Het zijn de blaadjes van de witte abeel, Populus alba, die hier op het Hogeland overal langs de wegen staat. Een hoge boom met een lange stam, die vaak in drieën splitst. Bovenop staat een grote losse kruin van ronde blaadjes. De bovenkant van de blaadjes is in de zomer mosgroen en de onderkant wit. Dat is een mooi gezicht als de wind door de bomen speelt. Bovendien hoor je dan een geritsel dat me aan een branding doet denken. Het zijn vrij harde blaadjes (die je dus niet mooi kunt drogen, want ze worden zwart).
In de herfst verkleurt de boom naar een warm okergeel en dat blijft niet lang zo, want de boom is vrij snel kaal. Maar soms, en dat is dit jaar, verschijnen er roodgekleurde toppen in de kruin.

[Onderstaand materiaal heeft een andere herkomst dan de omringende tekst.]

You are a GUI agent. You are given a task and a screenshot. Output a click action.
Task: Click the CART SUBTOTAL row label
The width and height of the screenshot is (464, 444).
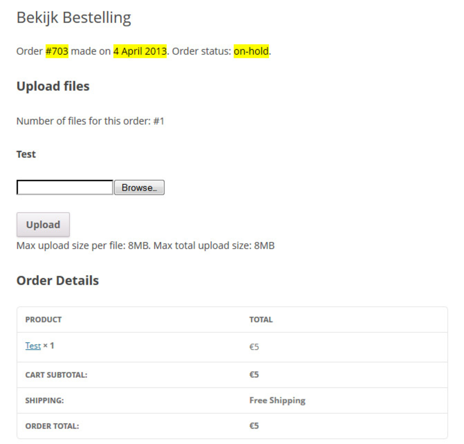pyautogui.click(x=56, y=375)
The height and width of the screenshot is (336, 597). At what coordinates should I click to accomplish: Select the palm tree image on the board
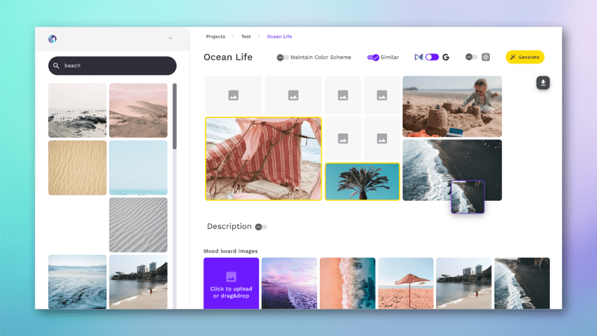click(x=362, y=181)
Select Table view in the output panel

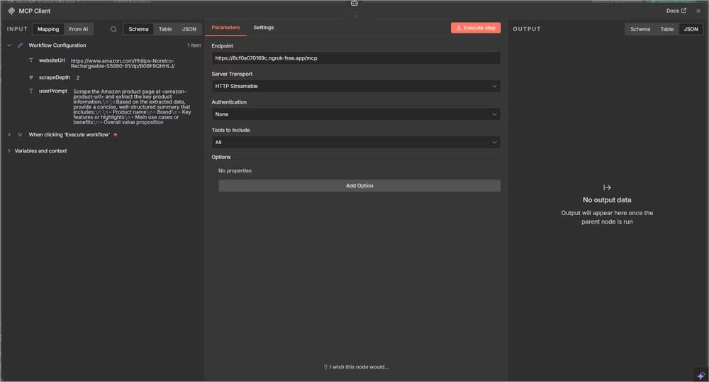click(x=666, y=29)
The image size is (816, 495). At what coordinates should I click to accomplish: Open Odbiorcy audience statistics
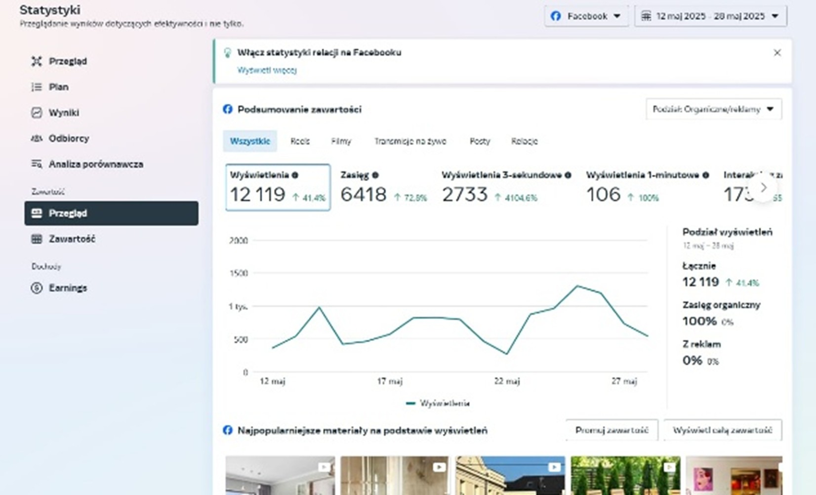pos(69,138)
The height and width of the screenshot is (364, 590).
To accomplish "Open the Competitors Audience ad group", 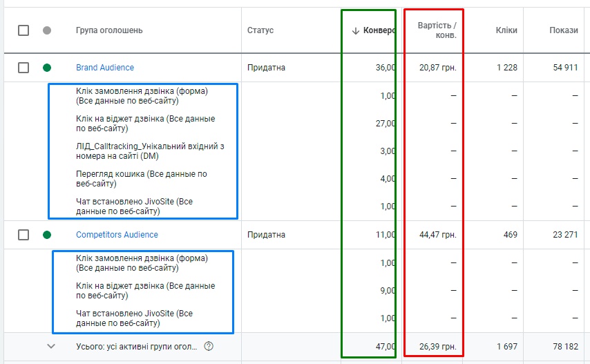I will point(117,235).
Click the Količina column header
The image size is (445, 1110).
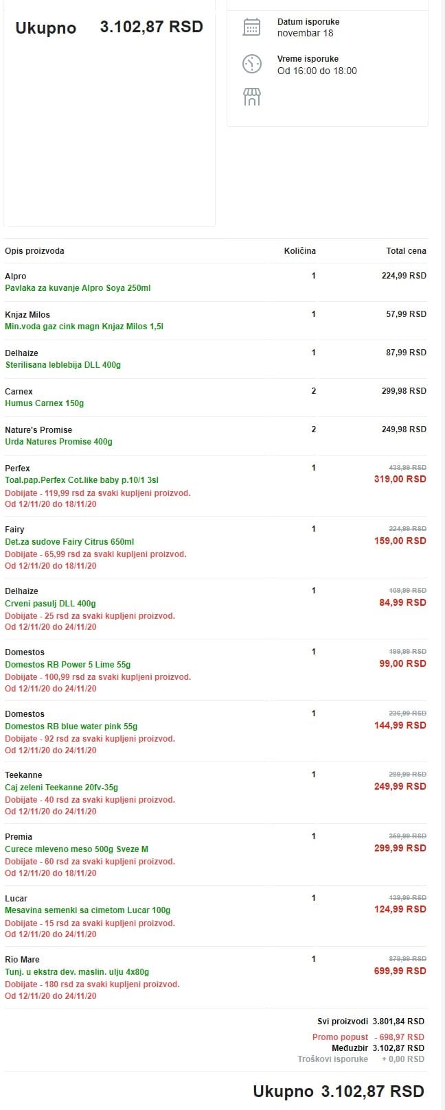click(x=300, y=251)
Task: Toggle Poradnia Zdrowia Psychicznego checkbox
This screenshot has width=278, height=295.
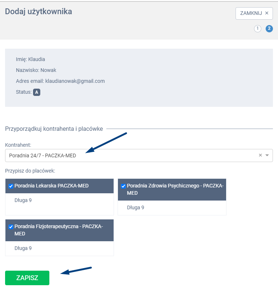Action: [123, 186]
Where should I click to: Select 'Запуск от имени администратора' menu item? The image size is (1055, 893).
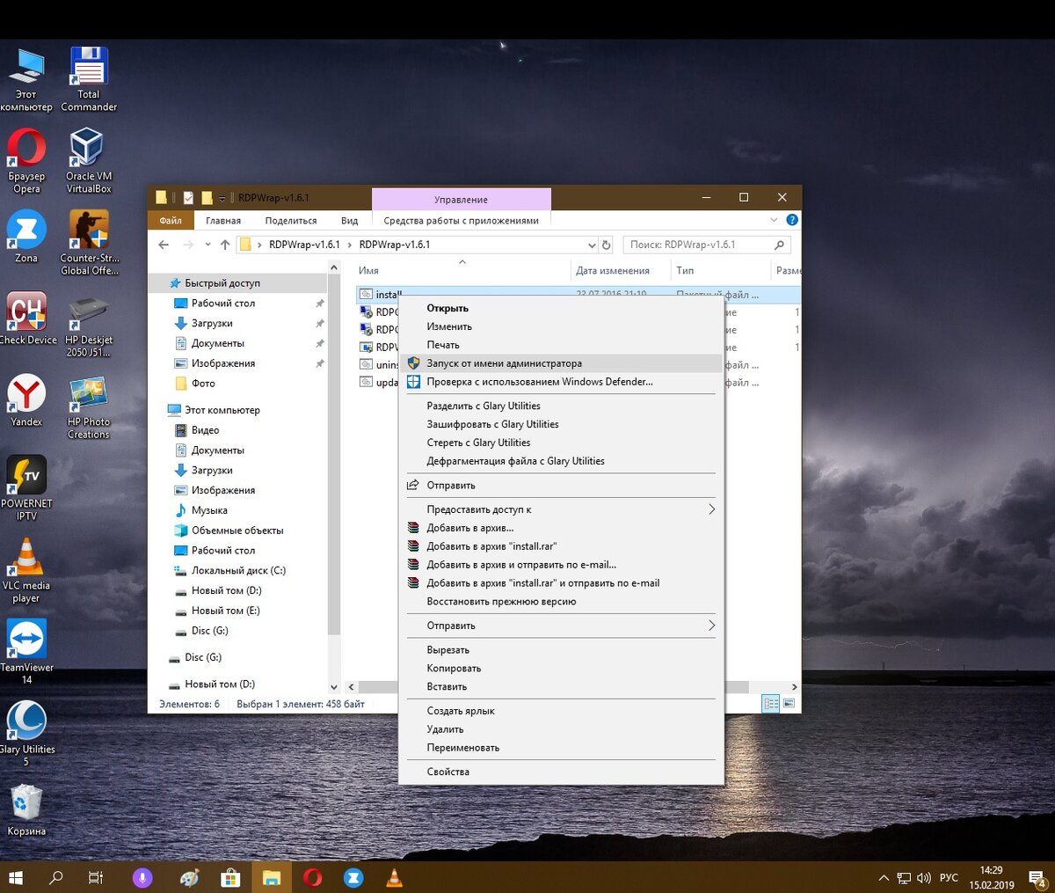(x=504, y=363)
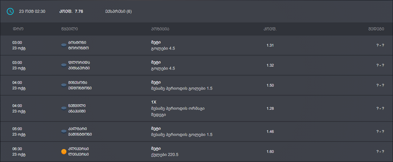Viewport: 393px width, 162px height.
Task: Click hockey puck icon beside ფლორიდა – პიტსბურგი
Action: [64, 65]
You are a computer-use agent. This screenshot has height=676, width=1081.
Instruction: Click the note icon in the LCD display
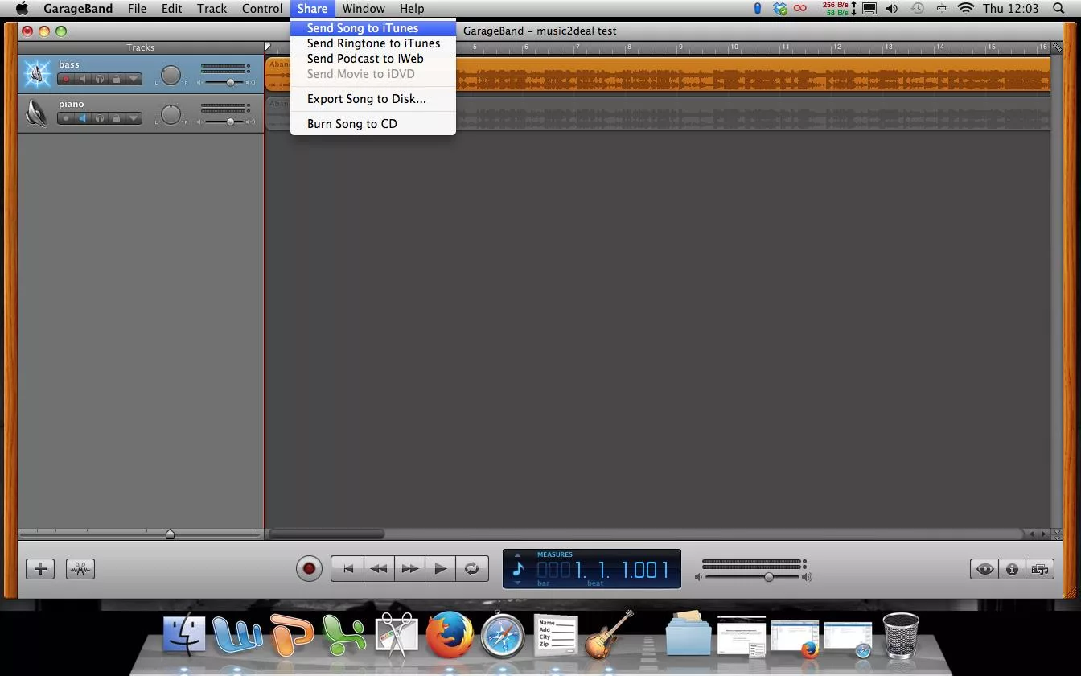click(x=516, y=569)
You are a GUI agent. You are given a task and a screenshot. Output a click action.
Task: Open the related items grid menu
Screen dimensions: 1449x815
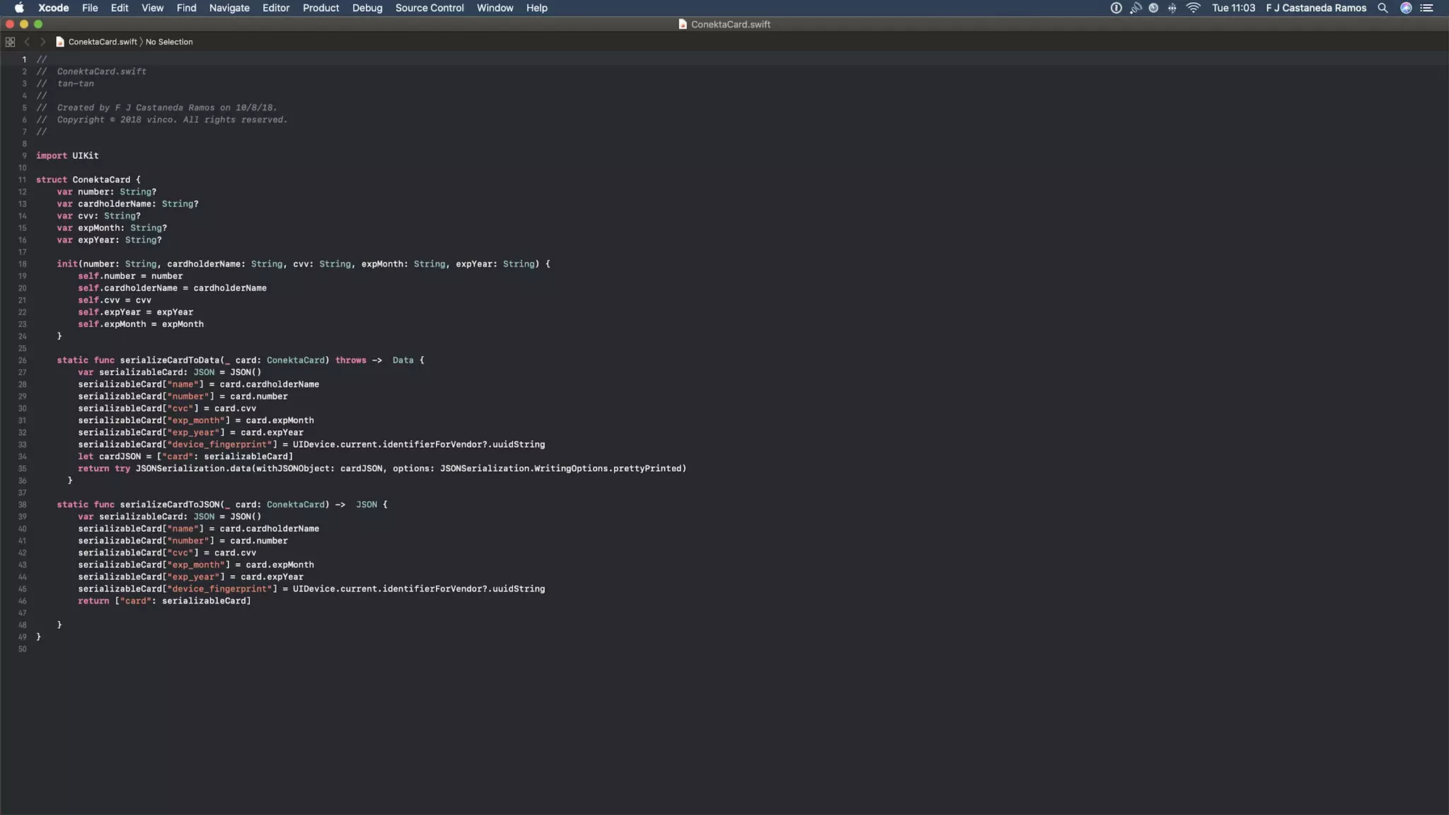(x=10, y=42)
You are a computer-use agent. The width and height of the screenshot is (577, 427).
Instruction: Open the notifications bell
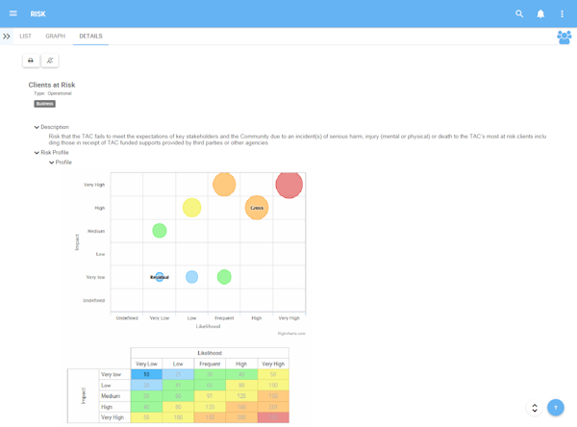click(x=540, y=13)
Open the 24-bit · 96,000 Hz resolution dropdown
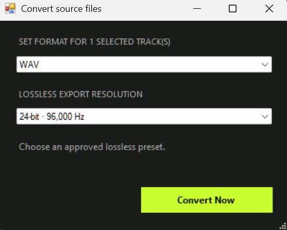The width and height of the screenshot is (287, 230). click(x=144, y=116)
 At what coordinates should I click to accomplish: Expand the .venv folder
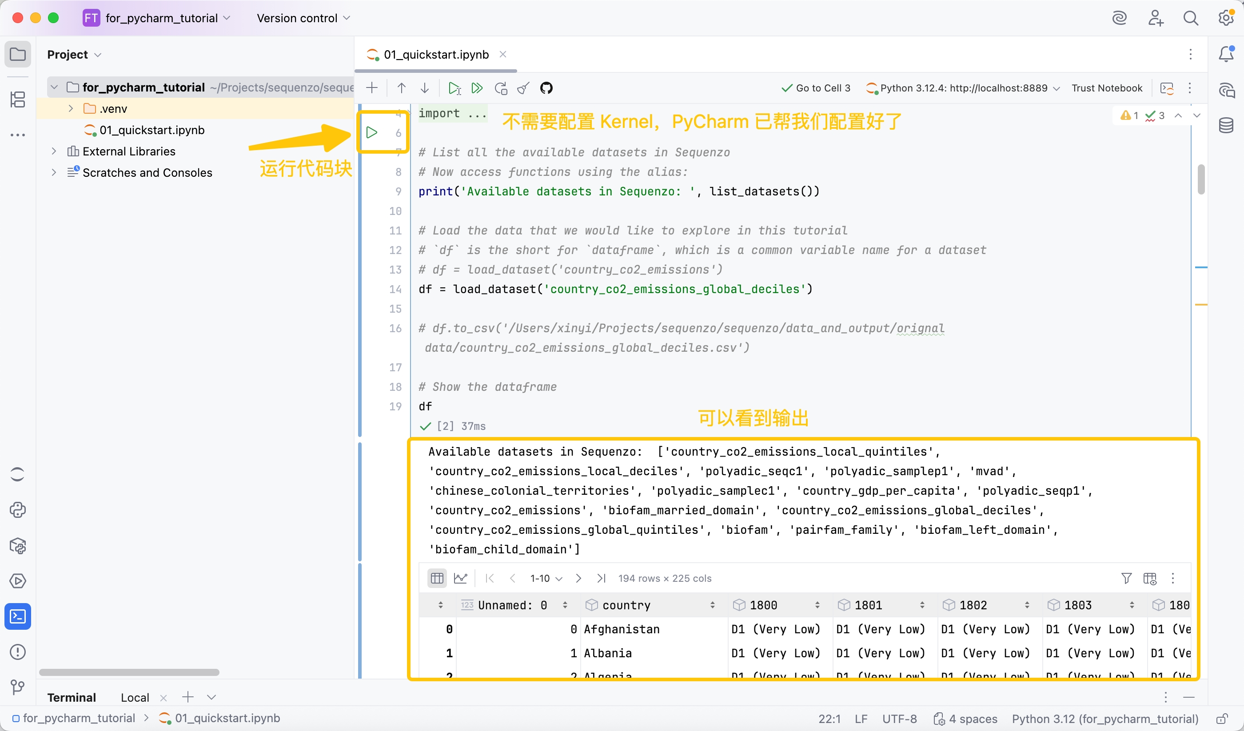tap(71, 109)
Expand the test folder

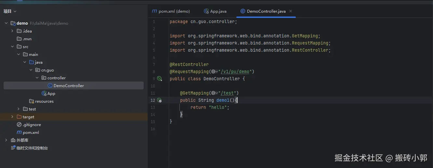point(19,109)
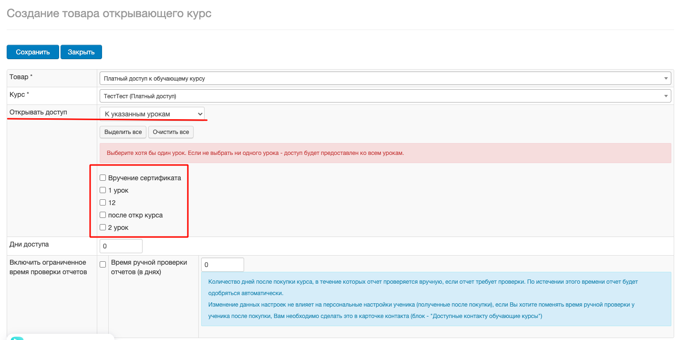Screen dimensions: 678x340
Task: Click the Время ручной проверки отчетов label
Action: point(149,267)
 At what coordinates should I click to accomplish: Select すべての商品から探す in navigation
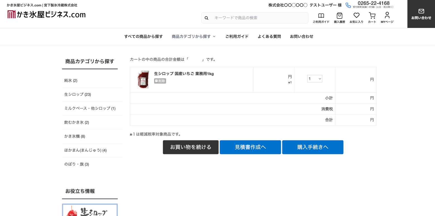143,37
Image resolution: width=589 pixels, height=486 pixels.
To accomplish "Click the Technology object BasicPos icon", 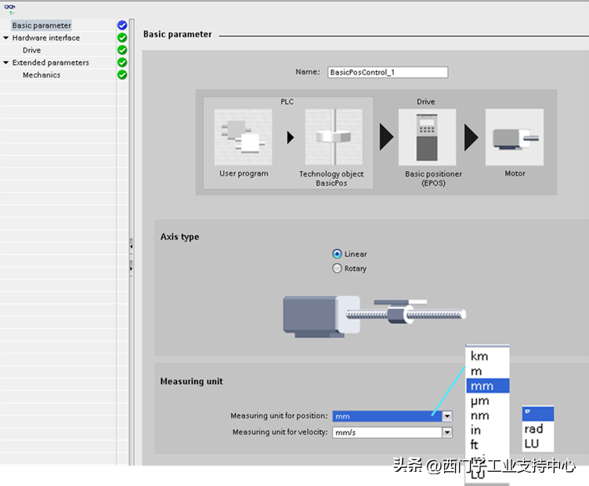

Dit jaar is er heel veel rood, waarschijnlijk omdat het een warme zomer is geweest. En bij sommige bomen kun je blijven rapen, ik kan het niet laten: ik stap van de fiets en begin met de mooiste. Ja, welke is dat? Het rood is zo intens en zo aantrekkelijk, dat ik met stapels blaadjes thuiskom. Als ik die in een dicht en vochtig plastic doosje bewaar blijven ze dagen goed. Zodat ik ze rustig kan tekenen.